First Author: Nikhil A. Patel, Mayo Medical School, Class of 2015
Introduction: In adults, fever of unknown origin (FUO) is primarily infectious, neoplastic, or autoimmune in etiology. It is characterized by a prolonged febrile illness without an established etiology despite intensive evaluation and diagnostic testing. When the history, examination, or imaging uncovers a possible source, specific testing should be performed. Biopsy is a specific and critical modality in the directed evaluation of FUO especially when thrombocytopenia and anemia are present. Therapeutic trials of antimicrobials or glucocorticoids are tempting but rarely establish a diagnosis.

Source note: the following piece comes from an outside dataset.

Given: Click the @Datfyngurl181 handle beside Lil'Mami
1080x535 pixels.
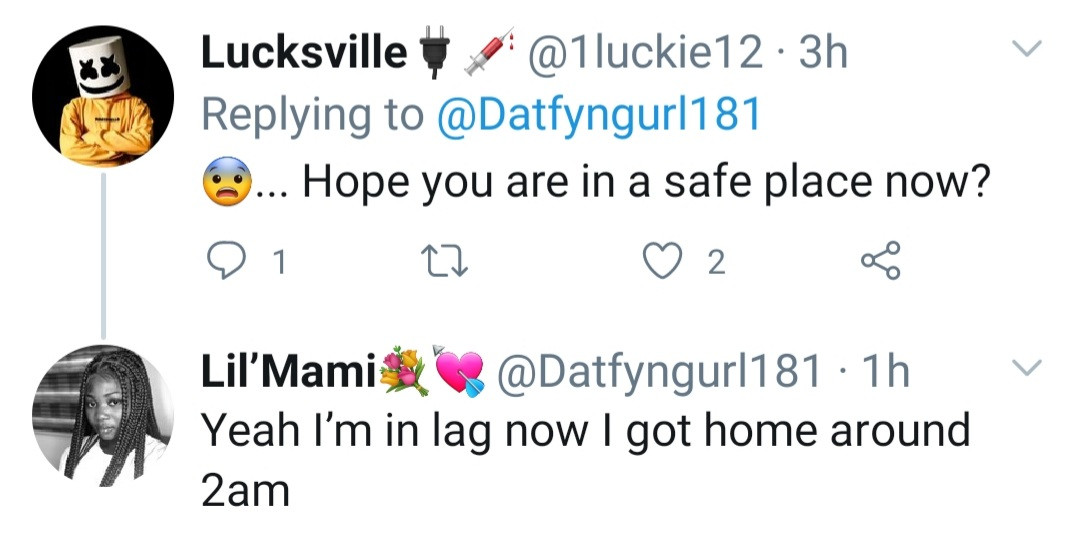Looking at the screenshot, I should (x=657, y=372).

Case Description: A 69-year-old South Sudanese woman presented to outside hospital with fever and productive cough. She was diagnosed with sepsis secondary to streptococcus pneumonia by urine antigen. She responded to fluid resuscitation and was kept on levofloxacin to complete a 7 day course after dismissal from the hospital.
Two weeks later she presented again with similar symptomology along with anemia and thrombocytosis. This time she continued to deteriorate despite multiple IV antibiotics and required ICU level of care. Extensive infectious disease workup yielded only a positive QuantiFERON-TB test and a negative HIV antibody assays. CT of abdomen and pelvis revealed mesenteric lymphadenopathy and bilateral axillary lymph adenopathy. Right axillary lymph node aspiration was performed but was nondiagnostic. CT/PET scan again showed persistent mesenteric and axillary lymphadenopathy as well as a hypermetabolic spleen. Excisional biopsy pathology of right inguinal lymph node revealed HHV-8 positive, MCD. She was initiated on rituximab and ganciclovir therapy. For the history of latent TB infection, she was started on isoniazid with vitamin B6. She improved dramatically with this therapy and was discharged to follow up as an outpatient with hematology and infectious disease.

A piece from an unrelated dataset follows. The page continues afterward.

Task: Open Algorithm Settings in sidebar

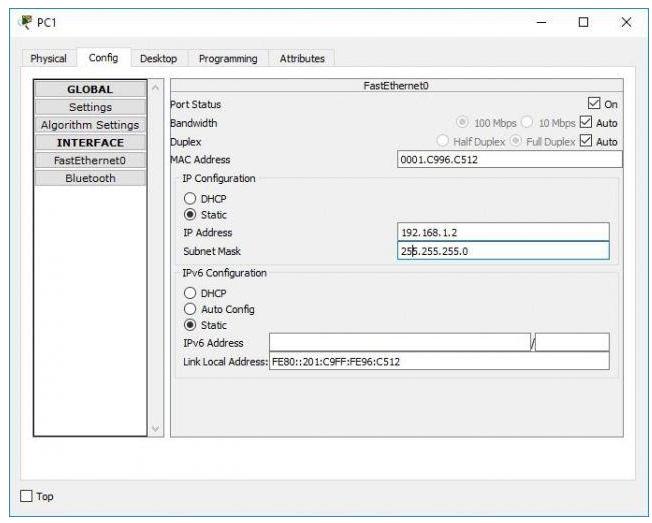Action: tap(90, 125)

Discussion: Castleman's disease in its multicentric form is strongly associated with immunosuppression, HIV, and HHV-8 infection. Despite many cases associated with HIV infection, non-HIV, HHV-8 positive MCD can also occur. Diagnosis should be suspected in patients with fever, splenomegaly, and peripheral lymphadenopathy. CT imaging should also illustrate multiple regions of involvement and one irregular node should be excised for biopsy. First line treatment for HHV-8 positive, MCD is rituximab (anti-CD 20 antibody) and ganciclovir. With only ten patients in the literature identified as HIV negative, HHV-8 positive MCD, seven have died, many within several months after diagnosis. This case highlights the importance of a team-based approach in evaluating complex FUO cases where the internist plays a key role not only as a great diagnostician but also as a leader and care coordinator.